Para quem insiste em experimentar, a receita é progressão gradual até que haja força e mobilidade suficientes nas articulações, tempo reduzido de prática e atenção aos sinais do corpo: dor aguda, inchaço, dormência ou perda de força exigem pausa imediata e avaliação médica.
Além disso, recomenda-se procurar um atendimento personalizado com um profissional de educação física, que poderá integrar exercícios realmente eficazes ao treino e adaptar a atividade aos objetivos individuais.
Quem deve evitar
Crianças e adolescentes (que estão em fase de crescimento), pessoas com osteopenia ou osteoporose e indivíduos com histórico de lesões articulares estão entre os grupos que mais devem evitar a prática. O mesmo vale para sedentários e pessoas com sobrepeso.

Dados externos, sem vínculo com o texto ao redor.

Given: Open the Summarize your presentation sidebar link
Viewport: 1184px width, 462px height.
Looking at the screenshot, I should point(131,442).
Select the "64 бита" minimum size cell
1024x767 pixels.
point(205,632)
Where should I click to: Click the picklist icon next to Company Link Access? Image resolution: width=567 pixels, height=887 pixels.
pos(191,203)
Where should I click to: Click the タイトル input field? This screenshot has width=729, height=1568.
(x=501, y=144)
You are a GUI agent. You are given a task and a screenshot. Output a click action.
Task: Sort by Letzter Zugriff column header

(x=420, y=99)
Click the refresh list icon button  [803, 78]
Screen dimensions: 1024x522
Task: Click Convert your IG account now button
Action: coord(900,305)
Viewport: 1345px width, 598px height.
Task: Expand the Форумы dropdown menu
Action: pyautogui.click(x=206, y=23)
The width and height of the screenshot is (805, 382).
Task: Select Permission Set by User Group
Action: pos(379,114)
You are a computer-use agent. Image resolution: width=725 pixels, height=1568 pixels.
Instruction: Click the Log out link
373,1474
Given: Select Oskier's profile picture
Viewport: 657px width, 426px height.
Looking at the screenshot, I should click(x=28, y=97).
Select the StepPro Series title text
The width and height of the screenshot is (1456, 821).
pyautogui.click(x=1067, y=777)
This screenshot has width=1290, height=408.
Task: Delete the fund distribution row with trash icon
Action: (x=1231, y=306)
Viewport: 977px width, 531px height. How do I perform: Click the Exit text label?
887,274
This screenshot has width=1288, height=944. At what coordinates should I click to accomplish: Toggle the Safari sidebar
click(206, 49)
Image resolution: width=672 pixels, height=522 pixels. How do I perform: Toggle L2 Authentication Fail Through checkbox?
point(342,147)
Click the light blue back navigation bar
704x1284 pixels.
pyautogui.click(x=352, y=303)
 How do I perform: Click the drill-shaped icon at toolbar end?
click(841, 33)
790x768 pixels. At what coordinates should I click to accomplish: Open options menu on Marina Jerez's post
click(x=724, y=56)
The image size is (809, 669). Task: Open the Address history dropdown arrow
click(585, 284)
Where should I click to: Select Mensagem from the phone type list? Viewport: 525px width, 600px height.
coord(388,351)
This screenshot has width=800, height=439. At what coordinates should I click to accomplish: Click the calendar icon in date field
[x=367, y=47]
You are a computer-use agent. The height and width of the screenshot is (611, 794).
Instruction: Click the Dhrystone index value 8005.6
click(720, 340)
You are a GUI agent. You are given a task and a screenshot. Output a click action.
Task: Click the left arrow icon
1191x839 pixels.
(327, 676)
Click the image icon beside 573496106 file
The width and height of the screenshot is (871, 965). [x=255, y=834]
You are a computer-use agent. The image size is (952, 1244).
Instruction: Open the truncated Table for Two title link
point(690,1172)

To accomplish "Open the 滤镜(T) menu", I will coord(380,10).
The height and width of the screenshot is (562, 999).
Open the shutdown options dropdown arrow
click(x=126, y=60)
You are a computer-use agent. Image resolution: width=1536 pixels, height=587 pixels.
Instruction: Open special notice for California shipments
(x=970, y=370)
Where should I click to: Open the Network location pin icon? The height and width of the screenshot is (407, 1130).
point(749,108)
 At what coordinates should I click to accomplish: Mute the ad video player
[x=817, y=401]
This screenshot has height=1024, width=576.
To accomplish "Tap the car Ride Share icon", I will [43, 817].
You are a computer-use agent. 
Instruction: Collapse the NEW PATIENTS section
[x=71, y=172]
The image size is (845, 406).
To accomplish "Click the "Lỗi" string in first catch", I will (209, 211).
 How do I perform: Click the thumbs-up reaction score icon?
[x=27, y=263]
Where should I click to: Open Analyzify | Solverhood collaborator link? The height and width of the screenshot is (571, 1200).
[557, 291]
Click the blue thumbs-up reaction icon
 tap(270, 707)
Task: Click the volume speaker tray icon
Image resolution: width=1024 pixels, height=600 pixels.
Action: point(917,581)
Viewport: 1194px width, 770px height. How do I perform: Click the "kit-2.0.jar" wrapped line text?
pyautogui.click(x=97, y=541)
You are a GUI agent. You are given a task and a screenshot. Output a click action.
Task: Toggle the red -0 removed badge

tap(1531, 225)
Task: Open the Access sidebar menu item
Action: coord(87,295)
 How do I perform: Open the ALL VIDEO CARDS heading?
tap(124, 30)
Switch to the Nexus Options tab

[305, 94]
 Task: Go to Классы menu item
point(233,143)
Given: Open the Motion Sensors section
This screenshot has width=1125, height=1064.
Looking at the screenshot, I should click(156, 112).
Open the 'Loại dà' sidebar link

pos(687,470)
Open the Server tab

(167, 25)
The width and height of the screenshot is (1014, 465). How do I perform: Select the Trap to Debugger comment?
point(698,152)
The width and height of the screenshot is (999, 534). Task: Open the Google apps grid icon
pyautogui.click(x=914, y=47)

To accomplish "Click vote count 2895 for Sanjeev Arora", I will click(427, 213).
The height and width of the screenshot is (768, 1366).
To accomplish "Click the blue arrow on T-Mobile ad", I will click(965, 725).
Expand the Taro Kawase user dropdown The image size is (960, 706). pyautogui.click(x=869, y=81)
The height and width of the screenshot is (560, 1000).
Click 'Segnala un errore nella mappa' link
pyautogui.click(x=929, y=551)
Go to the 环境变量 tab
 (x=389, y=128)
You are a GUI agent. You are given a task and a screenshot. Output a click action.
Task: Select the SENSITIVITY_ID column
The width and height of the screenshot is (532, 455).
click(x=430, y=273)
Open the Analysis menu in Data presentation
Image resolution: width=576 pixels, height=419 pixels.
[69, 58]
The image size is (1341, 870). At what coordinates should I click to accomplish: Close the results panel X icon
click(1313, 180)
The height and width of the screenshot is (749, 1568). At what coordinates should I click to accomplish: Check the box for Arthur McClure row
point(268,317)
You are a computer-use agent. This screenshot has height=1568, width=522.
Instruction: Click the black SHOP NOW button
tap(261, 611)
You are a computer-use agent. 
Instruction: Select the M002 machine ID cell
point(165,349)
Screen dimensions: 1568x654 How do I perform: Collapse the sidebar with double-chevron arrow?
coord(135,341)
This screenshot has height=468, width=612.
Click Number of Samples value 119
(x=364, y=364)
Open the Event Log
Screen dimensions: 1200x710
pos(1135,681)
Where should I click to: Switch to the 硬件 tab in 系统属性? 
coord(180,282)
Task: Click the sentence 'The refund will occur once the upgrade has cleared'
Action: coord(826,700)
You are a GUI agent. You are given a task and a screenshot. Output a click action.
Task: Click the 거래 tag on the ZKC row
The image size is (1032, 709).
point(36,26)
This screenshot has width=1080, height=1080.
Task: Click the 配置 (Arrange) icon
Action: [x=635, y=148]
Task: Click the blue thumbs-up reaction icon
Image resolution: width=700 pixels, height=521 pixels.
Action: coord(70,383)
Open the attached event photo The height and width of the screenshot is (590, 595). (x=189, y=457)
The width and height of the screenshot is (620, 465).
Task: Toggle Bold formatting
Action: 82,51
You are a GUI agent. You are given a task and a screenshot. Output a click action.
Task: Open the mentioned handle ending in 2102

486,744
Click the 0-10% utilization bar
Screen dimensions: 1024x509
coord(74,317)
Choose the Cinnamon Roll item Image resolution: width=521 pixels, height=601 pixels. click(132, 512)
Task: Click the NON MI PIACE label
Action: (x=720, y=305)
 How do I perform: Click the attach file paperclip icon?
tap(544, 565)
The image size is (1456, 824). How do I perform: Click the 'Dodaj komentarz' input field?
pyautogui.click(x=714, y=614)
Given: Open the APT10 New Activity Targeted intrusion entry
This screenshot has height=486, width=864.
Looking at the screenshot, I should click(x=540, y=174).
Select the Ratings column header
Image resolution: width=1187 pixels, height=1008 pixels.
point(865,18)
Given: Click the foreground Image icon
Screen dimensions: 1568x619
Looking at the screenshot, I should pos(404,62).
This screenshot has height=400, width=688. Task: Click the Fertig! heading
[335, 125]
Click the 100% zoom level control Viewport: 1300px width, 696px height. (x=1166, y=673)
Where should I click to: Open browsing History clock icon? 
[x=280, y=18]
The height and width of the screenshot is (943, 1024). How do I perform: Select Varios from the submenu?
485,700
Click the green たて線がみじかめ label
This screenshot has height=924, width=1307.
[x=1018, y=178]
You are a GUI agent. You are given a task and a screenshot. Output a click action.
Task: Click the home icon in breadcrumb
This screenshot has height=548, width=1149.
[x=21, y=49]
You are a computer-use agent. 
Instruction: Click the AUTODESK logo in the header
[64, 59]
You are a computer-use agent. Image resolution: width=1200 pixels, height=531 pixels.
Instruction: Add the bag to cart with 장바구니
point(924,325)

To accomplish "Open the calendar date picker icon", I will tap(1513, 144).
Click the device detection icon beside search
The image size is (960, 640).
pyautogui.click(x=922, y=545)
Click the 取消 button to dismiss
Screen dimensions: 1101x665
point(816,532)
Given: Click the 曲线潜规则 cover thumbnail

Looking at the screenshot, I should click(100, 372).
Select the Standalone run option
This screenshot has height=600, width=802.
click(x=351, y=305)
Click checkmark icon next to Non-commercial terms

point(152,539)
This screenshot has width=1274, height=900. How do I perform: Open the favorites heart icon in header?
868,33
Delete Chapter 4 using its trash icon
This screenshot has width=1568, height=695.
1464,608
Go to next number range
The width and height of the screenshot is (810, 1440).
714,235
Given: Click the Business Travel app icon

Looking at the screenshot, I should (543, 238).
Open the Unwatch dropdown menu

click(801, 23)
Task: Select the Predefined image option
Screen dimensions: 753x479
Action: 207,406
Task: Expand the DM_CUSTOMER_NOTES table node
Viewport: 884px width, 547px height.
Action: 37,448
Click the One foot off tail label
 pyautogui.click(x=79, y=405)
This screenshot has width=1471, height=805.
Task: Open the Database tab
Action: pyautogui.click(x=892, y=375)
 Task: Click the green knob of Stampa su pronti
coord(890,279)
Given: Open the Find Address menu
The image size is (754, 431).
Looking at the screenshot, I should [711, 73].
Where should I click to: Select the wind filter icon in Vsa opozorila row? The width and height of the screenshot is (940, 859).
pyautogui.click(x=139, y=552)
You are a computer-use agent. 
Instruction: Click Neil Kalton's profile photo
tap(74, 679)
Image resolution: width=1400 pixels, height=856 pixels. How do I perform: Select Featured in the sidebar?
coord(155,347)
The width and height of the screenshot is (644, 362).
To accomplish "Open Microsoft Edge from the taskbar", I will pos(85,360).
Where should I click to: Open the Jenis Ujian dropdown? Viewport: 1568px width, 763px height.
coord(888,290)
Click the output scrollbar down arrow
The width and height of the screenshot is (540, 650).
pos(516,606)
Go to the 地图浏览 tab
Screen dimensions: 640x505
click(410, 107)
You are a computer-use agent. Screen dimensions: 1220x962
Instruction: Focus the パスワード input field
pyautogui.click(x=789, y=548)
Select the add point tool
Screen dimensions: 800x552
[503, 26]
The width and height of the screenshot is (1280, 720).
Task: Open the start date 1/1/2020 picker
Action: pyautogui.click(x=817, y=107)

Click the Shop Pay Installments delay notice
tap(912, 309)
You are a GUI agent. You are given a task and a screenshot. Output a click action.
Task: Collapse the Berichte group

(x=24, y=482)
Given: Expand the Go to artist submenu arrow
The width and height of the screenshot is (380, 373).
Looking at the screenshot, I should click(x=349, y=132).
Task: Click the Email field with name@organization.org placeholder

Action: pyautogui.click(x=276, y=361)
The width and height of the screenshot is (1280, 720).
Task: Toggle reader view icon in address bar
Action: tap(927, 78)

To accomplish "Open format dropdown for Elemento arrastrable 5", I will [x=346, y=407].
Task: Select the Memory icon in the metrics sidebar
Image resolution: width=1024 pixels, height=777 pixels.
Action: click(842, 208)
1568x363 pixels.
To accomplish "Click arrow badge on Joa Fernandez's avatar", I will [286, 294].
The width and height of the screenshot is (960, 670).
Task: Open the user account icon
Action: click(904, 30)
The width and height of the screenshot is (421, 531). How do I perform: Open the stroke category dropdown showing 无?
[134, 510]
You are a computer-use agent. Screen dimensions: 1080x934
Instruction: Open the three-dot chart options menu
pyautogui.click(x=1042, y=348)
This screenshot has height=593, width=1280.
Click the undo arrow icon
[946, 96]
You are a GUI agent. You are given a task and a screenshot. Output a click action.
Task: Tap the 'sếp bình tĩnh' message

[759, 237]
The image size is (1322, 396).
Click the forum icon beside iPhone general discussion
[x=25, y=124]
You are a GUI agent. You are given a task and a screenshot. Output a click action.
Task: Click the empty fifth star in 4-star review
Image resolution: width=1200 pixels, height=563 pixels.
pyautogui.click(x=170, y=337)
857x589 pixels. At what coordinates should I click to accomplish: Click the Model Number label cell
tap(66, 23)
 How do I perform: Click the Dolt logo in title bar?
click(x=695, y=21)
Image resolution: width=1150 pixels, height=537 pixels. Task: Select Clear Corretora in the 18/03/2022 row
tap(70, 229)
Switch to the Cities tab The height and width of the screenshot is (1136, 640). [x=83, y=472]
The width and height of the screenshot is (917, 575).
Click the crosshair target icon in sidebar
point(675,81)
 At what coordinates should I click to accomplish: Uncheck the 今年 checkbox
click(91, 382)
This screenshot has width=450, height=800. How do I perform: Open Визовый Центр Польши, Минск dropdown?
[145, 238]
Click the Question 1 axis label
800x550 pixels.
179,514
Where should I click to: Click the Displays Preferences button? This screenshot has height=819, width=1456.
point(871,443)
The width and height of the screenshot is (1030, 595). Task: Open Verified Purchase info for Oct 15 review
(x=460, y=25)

O quadrobics não deve ser considerado um método de treino estruturado, mas sim uma prática recreativa para indivíduos com bom condicionamento. Ele exige força, estabilidade e mobilidade prévias, e não é indicado para quem tem histórico de dores ou lesões. Ender Biscaia, educador físico
Entre modismo e exercício
Em comparação com modalidades como o Animal Flow ou o primal movement, o quadrobics sai perdendo. Enquanto essas práticas têm bases metodológicas sólidas e progressões seguras, o fenômeno do TikTok nasceu sem respaldo técnico.
"O método do Animal Flow é baseado em seis componentes: mobilização de pulsos, ativações, alongamentos específicos, direcionamentos, trocas e transições para então entrar na fluidez de uma sequência de movimentos. O quadrobics apresenta no máximo dois dos seis componentes", ressalta Biscaia, que foi até Nova York aprender a modalidade Animal Flow.
"Imitar quadrúpedes não faz sentido quando já existem exercícios superiores em pé para força, condicionamento e coordenação. Não recomendaria o quadrobics para ninguém", diz Gentil.
O veredito dos especialistas consultados pela reportagem é claro: o quadrobics pode até ser divertido e gerar vídeos impressionantes, mas deve ser encarado como uma atividade lúdica, não como substituto de treino. Afinal, nossa anatomia foi projetada para caminhar de pé e insistir em andar de quatro pode custar caro às articulações.